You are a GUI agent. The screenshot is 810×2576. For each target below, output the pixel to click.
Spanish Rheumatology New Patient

■ ■ ■ ■

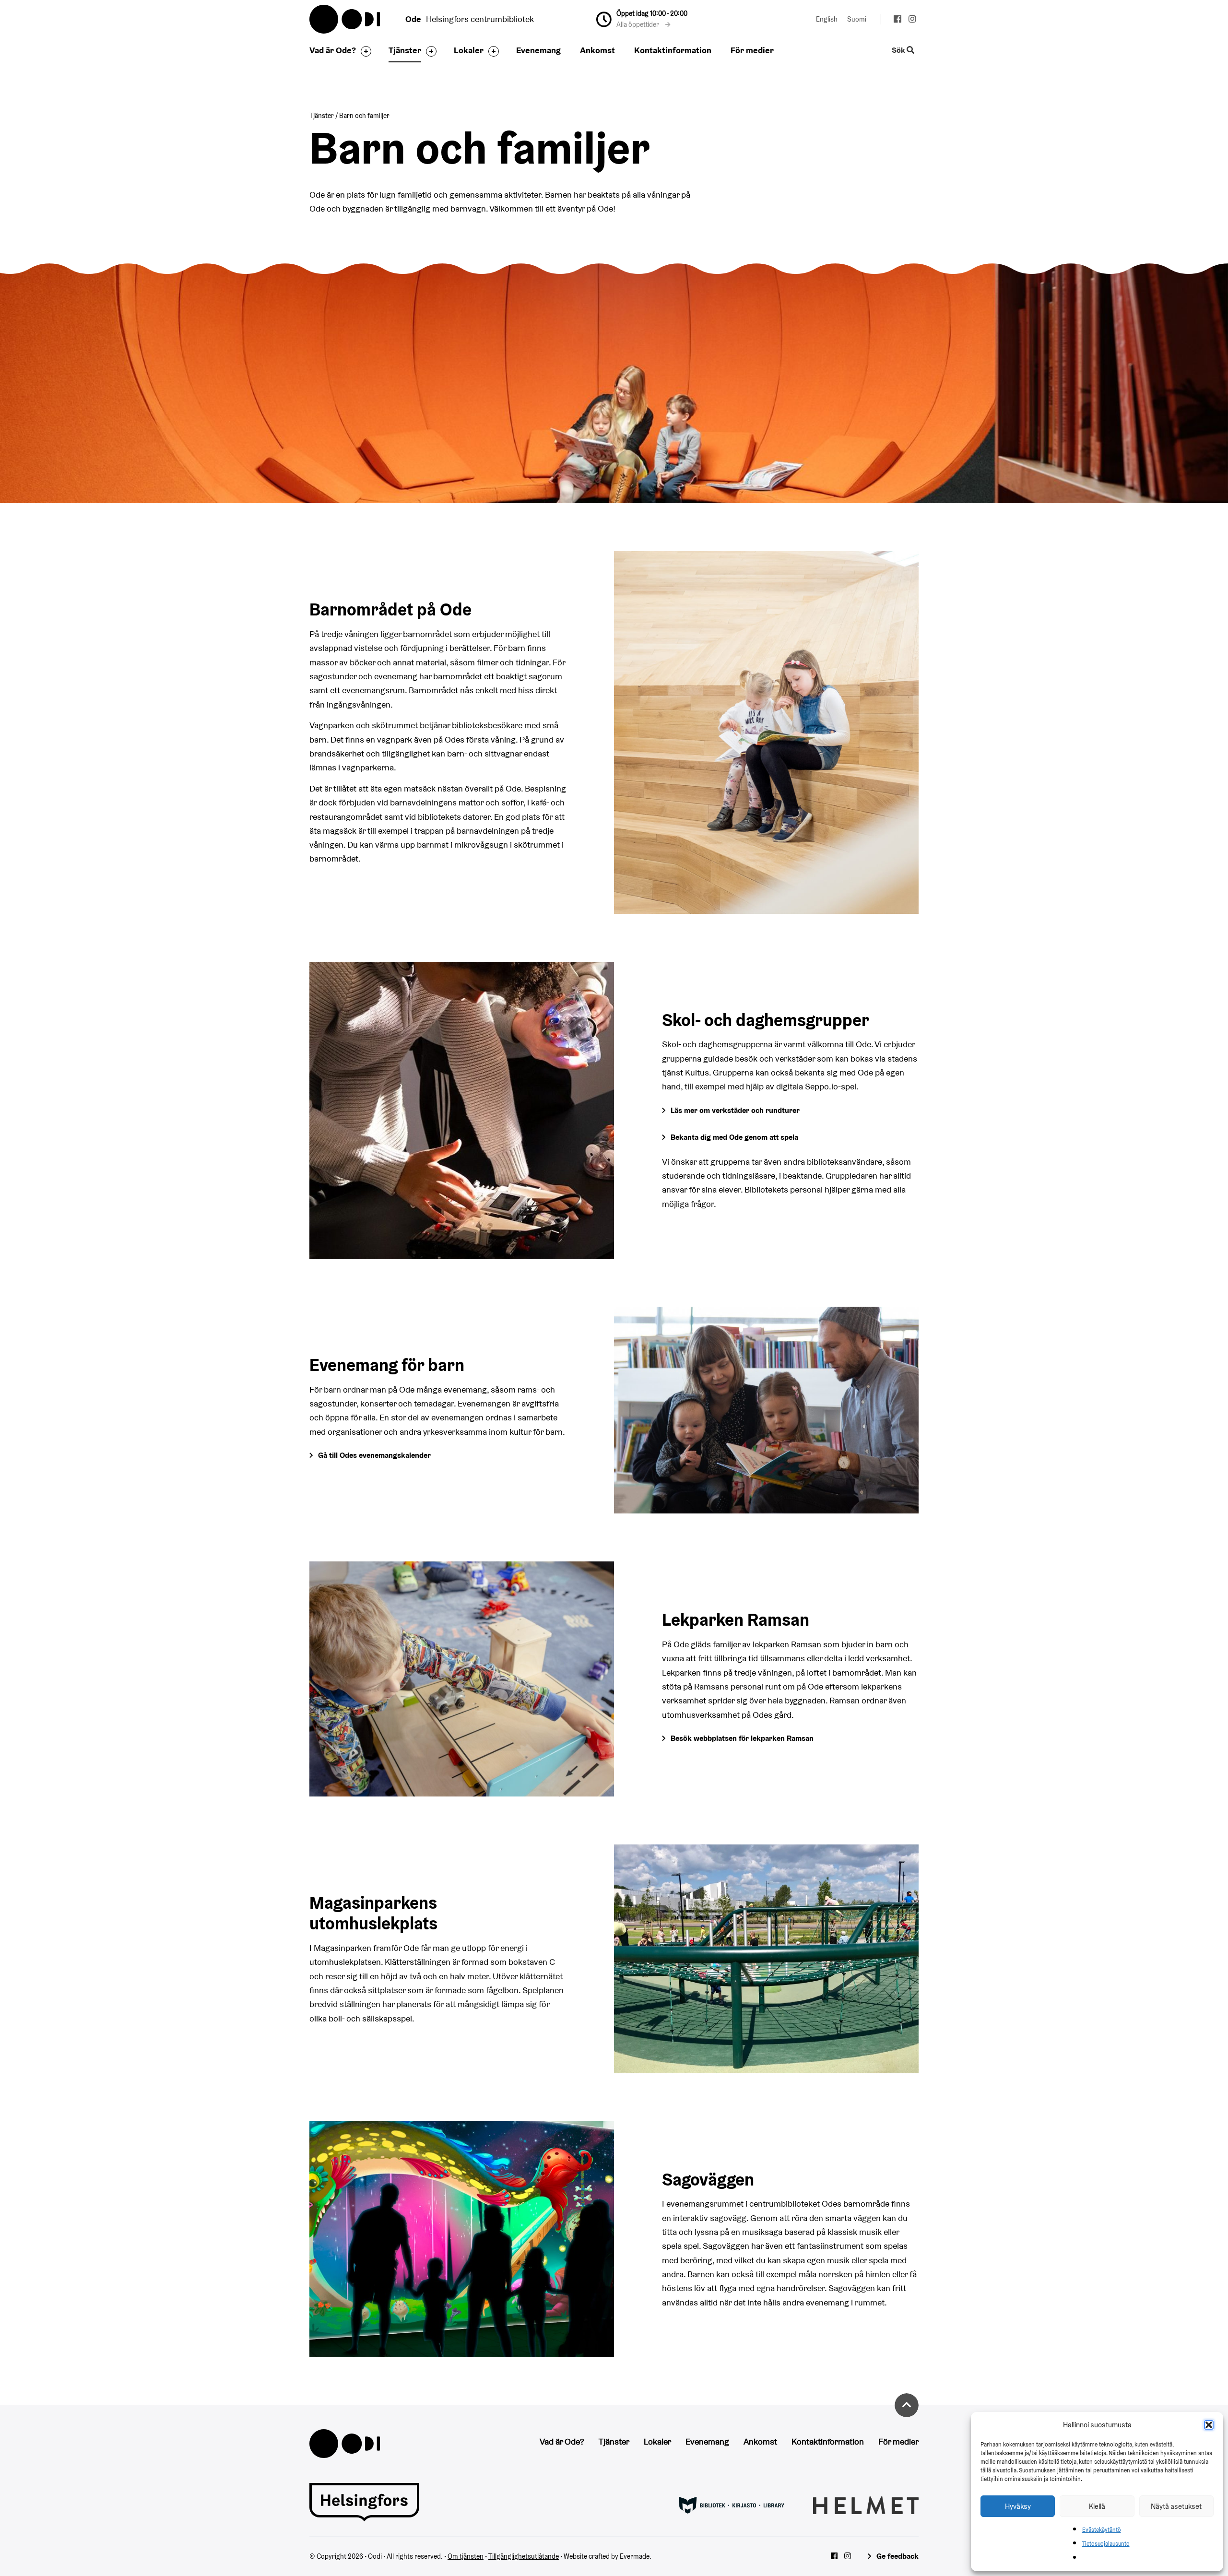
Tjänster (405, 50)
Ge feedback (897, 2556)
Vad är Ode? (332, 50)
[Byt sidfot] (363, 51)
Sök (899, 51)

■ ■ ■ ■

* **WHAT YOU NEED TO DO**:
Copy out, exactly and alone, the lines of the entries above between the ones holding "You are a GUI" and "Spanish Rheumatology New Patient", inclusive.

* **TASK RESPONSE**:
You are a GUI agent. The screenshot is 810×2576. For each target below, output the pixel to click.
Spanish Rheumatology New Patient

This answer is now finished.